> _ACTIVITY_:
Output the data below exactly.

+++ PROVIDED DATA

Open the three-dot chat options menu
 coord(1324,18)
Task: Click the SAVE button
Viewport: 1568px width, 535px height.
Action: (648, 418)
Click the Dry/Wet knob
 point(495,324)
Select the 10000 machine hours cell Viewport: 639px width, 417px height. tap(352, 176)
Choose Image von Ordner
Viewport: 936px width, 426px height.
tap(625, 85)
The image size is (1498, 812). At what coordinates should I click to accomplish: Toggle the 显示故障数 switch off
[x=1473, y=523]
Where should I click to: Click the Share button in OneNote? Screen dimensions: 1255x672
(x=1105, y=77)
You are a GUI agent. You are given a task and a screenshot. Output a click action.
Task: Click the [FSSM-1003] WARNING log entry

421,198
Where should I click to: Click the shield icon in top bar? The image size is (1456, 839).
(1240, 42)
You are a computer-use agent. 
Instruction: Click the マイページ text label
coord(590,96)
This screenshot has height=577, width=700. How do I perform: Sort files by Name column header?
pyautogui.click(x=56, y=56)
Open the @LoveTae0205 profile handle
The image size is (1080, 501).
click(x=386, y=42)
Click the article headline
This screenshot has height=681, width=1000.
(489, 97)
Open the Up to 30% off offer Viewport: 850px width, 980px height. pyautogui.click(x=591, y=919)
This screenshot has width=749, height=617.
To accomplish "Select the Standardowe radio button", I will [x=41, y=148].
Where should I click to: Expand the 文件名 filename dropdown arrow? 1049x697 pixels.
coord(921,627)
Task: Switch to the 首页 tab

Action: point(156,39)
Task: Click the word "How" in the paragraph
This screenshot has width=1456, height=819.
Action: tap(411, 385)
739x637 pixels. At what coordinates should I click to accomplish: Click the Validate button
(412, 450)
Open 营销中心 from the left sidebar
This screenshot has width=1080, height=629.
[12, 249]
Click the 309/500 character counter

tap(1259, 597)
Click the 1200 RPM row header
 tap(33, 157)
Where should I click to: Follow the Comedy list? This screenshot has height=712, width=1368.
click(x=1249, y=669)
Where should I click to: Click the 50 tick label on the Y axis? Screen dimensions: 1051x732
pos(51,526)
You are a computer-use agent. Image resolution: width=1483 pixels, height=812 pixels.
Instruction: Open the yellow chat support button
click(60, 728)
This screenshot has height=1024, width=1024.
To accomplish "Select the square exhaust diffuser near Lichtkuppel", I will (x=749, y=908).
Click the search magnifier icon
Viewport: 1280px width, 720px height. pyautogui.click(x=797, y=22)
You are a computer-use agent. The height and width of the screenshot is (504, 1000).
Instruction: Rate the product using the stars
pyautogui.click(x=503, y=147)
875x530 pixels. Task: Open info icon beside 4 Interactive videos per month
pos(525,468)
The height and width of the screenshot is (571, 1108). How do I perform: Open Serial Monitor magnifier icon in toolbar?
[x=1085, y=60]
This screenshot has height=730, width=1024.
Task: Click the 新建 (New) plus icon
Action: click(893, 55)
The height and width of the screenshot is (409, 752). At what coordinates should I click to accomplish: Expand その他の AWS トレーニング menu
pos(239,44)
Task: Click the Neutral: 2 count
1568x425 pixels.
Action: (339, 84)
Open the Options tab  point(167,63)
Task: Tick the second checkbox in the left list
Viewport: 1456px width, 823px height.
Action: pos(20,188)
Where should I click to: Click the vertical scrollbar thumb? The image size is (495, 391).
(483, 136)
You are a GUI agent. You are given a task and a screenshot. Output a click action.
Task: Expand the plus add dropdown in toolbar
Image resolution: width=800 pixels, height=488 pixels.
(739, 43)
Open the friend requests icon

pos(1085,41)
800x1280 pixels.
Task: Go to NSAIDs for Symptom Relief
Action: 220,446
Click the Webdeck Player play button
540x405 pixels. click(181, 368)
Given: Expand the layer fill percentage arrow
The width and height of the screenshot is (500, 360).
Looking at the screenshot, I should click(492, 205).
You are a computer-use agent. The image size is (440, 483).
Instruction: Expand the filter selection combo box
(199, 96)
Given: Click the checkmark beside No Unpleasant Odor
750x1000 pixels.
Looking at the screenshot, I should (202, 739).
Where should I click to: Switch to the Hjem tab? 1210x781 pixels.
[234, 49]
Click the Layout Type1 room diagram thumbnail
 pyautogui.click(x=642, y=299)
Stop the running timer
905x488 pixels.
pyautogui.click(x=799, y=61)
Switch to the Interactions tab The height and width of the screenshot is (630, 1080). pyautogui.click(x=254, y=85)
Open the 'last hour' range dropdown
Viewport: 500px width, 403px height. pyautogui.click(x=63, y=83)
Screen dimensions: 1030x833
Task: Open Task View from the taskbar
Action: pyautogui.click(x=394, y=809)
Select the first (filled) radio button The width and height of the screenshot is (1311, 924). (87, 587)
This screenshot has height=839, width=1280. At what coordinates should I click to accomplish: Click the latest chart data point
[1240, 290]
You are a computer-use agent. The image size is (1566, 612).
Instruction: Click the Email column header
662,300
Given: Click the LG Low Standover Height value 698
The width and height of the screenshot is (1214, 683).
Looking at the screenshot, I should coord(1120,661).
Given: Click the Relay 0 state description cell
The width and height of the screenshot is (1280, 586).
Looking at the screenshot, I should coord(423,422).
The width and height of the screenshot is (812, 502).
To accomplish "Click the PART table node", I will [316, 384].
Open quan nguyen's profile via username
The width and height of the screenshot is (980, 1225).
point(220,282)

++++++

> _WRITTEN ANSWER_:
Open the three-dot chat options menu
 coord(1324,18)
Task: Click the SAVE button
Viewport: 1568px width, 535px height.
Action: (648, 418)
Click the Dry/Wet knob
 point(495,324)
Select the 10000 machine hours cell Viewport: 639px width, 417px height. tap(352, 176)
Choose Image von Ordner
Viewport: 936px width, 426px height.
tap(625, 85)
The image size is (1498, 812). At what coordinates should I click to accomplish: Toggle the 显示故障数 switch off
[x=1473, y=523]
Where should I click to: Click the Share button in OneNote? Screen dimensions: 1255x672
(x=1105, y=77)
You are a GUI agent. You are given a task and a screenshot. Output a click action.
Task: Click the [FSSM-1003] WARNING log entry

421,198
Where should I click to: Click the shield icon in top bar? The image size is (1456, 839).
(1240, 42)
You are a computer-use agent. 
Instruction: Click the マイページ text label
coord(590,96)
This screenshot has height=577, width=700. How do I perform: Sort files by Name column header?
pyautogui.click(x=56, y=56)
Open the @LoveTae0205 profile handle
The image size is (1080, 501).
click(x=386, y=42)
Click the article headline
This screenshot has height=681, width=1000.
(489, 97)
Open the Up to 30% off offer Viewport: 850px width, 980px height. pyautogui.click(x=591, y=919)
This screenshot has width=749, height=617.
To accomplish "Select the Standardowe radio button", I will [x=41, y=148].
Where should I click to: Expand the 文件名 filename dropdown arrow? 1049x697 pixels.
coord(921,627)
Task: Switch to the 首页 tab

Action: point(156,39)
Task: Click the word "How" in the paragraph
This screenshot has width=1456, height=819.
Action: tap(411, 385)
739x637 pixels. At what coordinates should I click to accomplish: Click the Validate button
(412, 450)
Open 营销中心 from the left sidebar
This screenshot has width=1080, height=629.
[12, 249]
Click the 309/500 character counter

tap(1259, 597)
Click the 1200 RPM row header
 tap(33, 157)
Where should I click to: Follow the Comedy list? This screenshot has height=712, width=1368.
click(x=1249, y=669)
Where should I click to: Click the 50 tick label on the Y axis? Screen dimensions: 1051x732
pos(51,526)
You are a computer-use agent. Image resolution: width=1483 pixels, height=812 pixels.
Instruction: Open the yellow chat support button
click(60, 728)
This screenshot has height=1024, width=1024.
To accomplish "Select the square exhaust diffuser near Lichtkuppel", I will (x=749, y=908).
Click the search magnifier icon
Viewport: 1280px width, 720px height. pyautogui.click(x=797, y=22)
You are a computer-use agent. The height and width of the screenshot is (504, 1000).
Instruction: Rate the product using the stars
pyautogui.click(x=503, y=147)
875x530 pixels. Task: Open info icon beside 4 Interactive videos per month
pos(525,468)
The height and width of the screenshot is (571, 1108). How do I perform: Open Serial Monitor magnifier icon in toolbar?
[x=1085, y=60]
This screenshot has height=730, width=1024.
Task: Click the 新建 (New) plus icon
Action: click(893, 55)
The height and width of the screenshot is (409, 752). At what coordinates should I click to accomplish: Expand その他の AWS トレーニング menu
pos(239,44)
Task: Click the Neutral: 2 count
1568x425 pixels.
Action: (339, 84)
Open the Options tab  point(167,63)
Task: Tick the second checkbox in the left list
Viewport: 1456px width, 823px height.
Action: pos(20,188)
Where should I click to: Click the vertical scrollbar thumb? The image size is (495, 391).
(483, 136)
You are a GUI agent. You are given a task and a screenshot. Output a click action.
Task: Expand the plus add dropdown in toolbar
Image resolution: width=800 pixels, height=488 pixels.
(739, 43)
Open the friend requests icon

pos(1085,41)
800x1280 pixels.
Task: Go to NSAIDs for Symptom Relief
Action: 220,446
Click the Webdeck Player play button
540x405 pixels. click(181, 368)
Given: Expand the layer fill percentage arrow
The width and height of the screenshot is (500, 360).
Looking at the screenshot, I should click(492, 205).
You are a computer-use agent. The image size is (440, 483).
Instruction: Expand the filter selection combo box
(199, 96)
Given: Click the checkmark beside No Unpleasant Odor
750x1000 pixels.
Looking at the screenshot, I should (202, 739).
Where should I click to: Switch to the Hjem tab? 1210x781 pixels.
[234, 49]
Click the Layout Type1 room diagram thumbnail
 pyautogui.click(x=642, y=299)
Stop the running timer
905x488 pixels.
pyautogui.click(x=799, y=61)
Switch to the Interactions tab The height and width of the screenshot is (630, 1080). pyautogui.click(x=254, y=85)
Open the 'last hour' range dropdown
Viewport: 500px width, 403px height. pyautogui.click(x=63, y=83)
Screen dimensions: 1030x833
Task: Open Task View from the taskbar
Action: pyautogui.click(x=394, y=809)
Select the first (filled) radio button The width and height of the screenshot is (1311, 924). (87, 587)
This screenshot has height=839, width=1280. At what coordinates should I click to accomplish: Click the latest chart data point
[1240, 290]
You are a computer-use agent. The image size is (1566, 612).
Instruction: Click the Email column header
662,300
Given: Click the LG Low Standover Height value 698
The width and height of the screenshot is (1214, 683).
Looking at the screenshot, I should coord(1120,661).
Given: Click the Relay 0 state description cell
The width and height of the screenshot is (1280, 586).
Looking at the screenshot, I should coord(423,422).
The width and height of the screenshot is (812, 502).
To accomplish "Click the PART table node", I will [316, 384].
Open quan nguyen's profile via username
The width and height of the screenshot is (980, 1225).
point(220,282)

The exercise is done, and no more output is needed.